Let's begin with a debate between astrophysicist Carl Sagan and the American biologist Ernst Mayr; two scientists who saw human intelligence in a different light:
I'LL BEGIN with an interesting debate that took place some years ago between Carl Sagan, the well-known astrophysicist, and Ernst Mayr, the grand old man of American biology. They were debating the possibility of finding intelligent life elsewhere in the universe. And Sagan, speaking from the point of view of an astrophysicist, pointed out that there are innumerable planets just like ours. There is no reason they shouldn't have developed intelligent life. Mayr, from the point of view of a biologist, argued that it's very unlikely that we'll find any. And his reason was, he said, we have exactly one example: Earth. So let's take a look at Earth. And what he basically argued is that intelligence is a kind of lethal mutation ... you're just not going to find intelligent life elsewhere, and you probably won't find it here for very long either because it's just a lethal mutation ... With the environmental crisis, we're now in a situation where we can decide whether Mayr was right or not. If nothing significant is done about it, and pretty quickly, then he will have been correct: human intelligence is indeed a lethal mutation. Maybe some humans will survive, but it will be scattered and nothing like a decent existence, and we'll take a lot of the rest of the living world along with us.

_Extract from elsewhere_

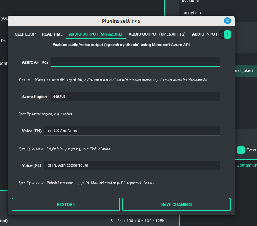Select Langchain in the background list
The image size is (257, 226).
191,13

(Human Intelligence and The Environment, Dr. Noam Chomsky, 9/30/10). Dr. Chomsky argues that Dr. Mayr had a good point if we take into consideration our "intelligent" use of the Earth's resources, including producing weapons of mass destruction, like hydrogen bombs and other nuclear weapons that threaten the existence of life on Earth.

Which brings to mind the photo of Dr. Einstein at the top of the post, in as much as it was his intelligence in large part that made weapons of mass destruction and human extinction possible.

The Tenets of Ecocosmology counsel against the improper use of the Earth's environment in any way, urging instead that all species contain some germane bit of information which humanity is likely to need in order to continue to exist.

The Toxins of Power Blog cautions that the source of toxins that do damage to intelligence so as to render it lethal, arise only in the presence of a type of power.